- Native to: Papua New Guinea
- Region: Tabar Group, New Ireland Province
- Native speakers: (4,000 cited 2000 census)
- Language family: Austronesian Malayo-PolynesianOceanicWesternMeso-Melanesian(New Ireland)TabarMandara; ; ; ; ; ; ;
- Dialects: Simberi; Tatau; Tabar;
- Writing system: Latin

Language codes
- ISO 639-3: tbf
- Glottolog: mand1440

= Mandara language =

Austronesian language spoken in Papua New Guinea

Mandara, also known as Tabar, is an Austronesian language spoken on the Tabar Group of islands, New Ireland Province, Papua New Guinea. Three dialects have been identified, Simberi, Tatau and Tabar, corresponding to the three main islands in the group.
Recently, a written form of Mandara has been made by a Korean missionary. So far, about 3,000 people are literate in this form of Mandara, and a Bible has been published in it as well.

== Phonology ==
The Simberi-Northern Tatau dialect has 14 phonemic consonants and 7 phonemic vowels.
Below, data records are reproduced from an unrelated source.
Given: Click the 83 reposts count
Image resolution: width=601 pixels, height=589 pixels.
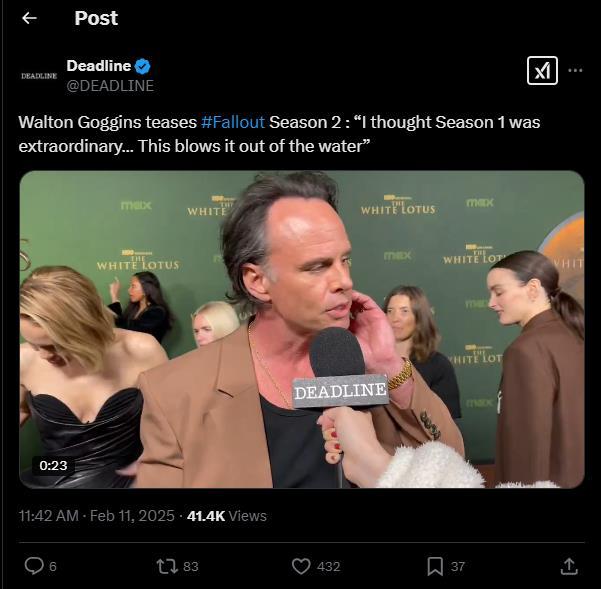Looking at the screenshot, I should coord(191,567).
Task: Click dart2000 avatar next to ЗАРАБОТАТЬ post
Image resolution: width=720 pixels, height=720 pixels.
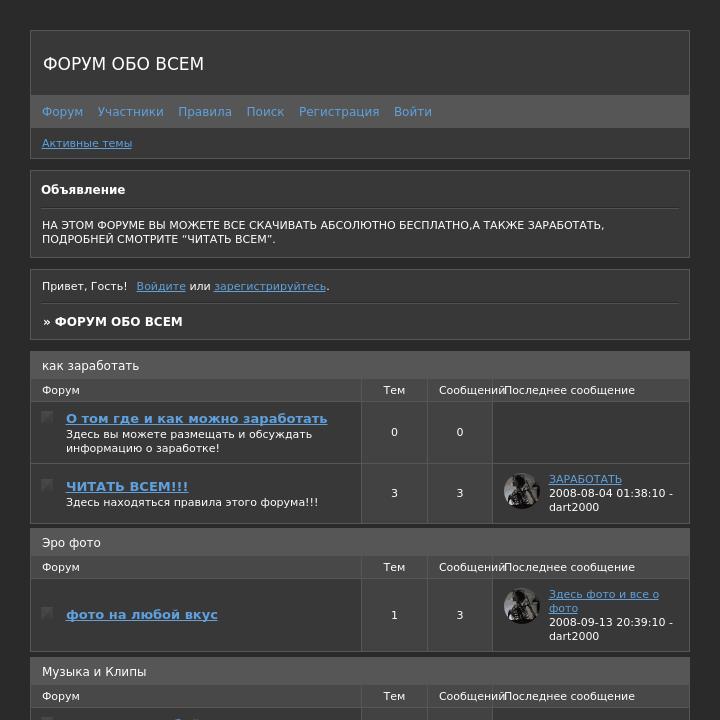Action: coord(522,491)
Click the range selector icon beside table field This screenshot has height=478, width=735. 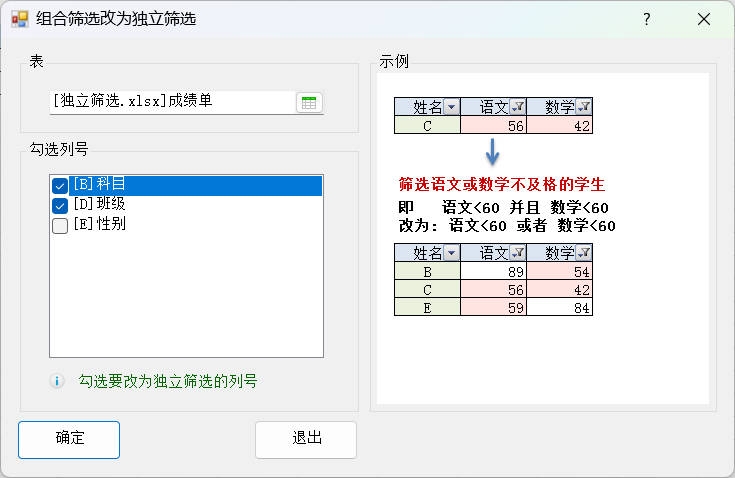[309, 102]
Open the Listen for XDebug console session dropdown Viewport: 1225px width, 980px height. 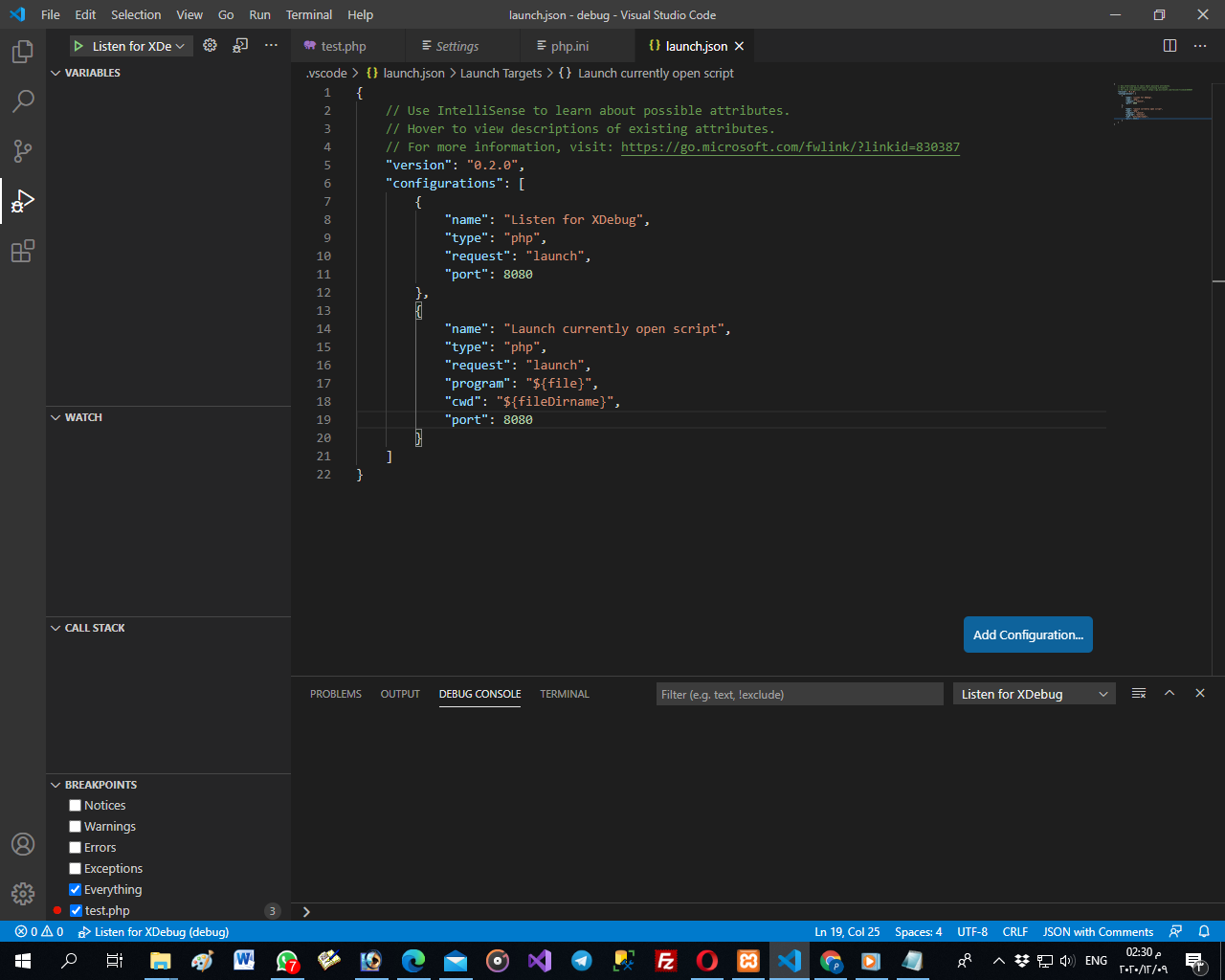point(1034,695)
The language has four syllable patterns: V, CV, VC and CVC.

=== Consonants ===

|  |  | Bilabial |  | Alveolar | Velar |  |
| Nasal |  | /m/ |  | /n/ | /ŋ/ |  |
| Plosive | Voiceless | /p/ |  | /t/ | /k/ |  |
| Voiced pre-nasalized | /ᵐb/ |  | /ⁿd/ | /ᵑɡ/ |  |
| Affricate |  |  |  | /t͡s/ |  |  |
| Fricative |  | /β/ |  | /s/ |  |  |
| Flap |  |  |  | /ɾ/ |  |  |
| Lateral |  |  |  | /l/ |  |  |

- /p/, /t/ and /k/ are non-aspirated.

=== Stress ===
The final syllable of a word receives stress. There is no evidence of phonemic stress.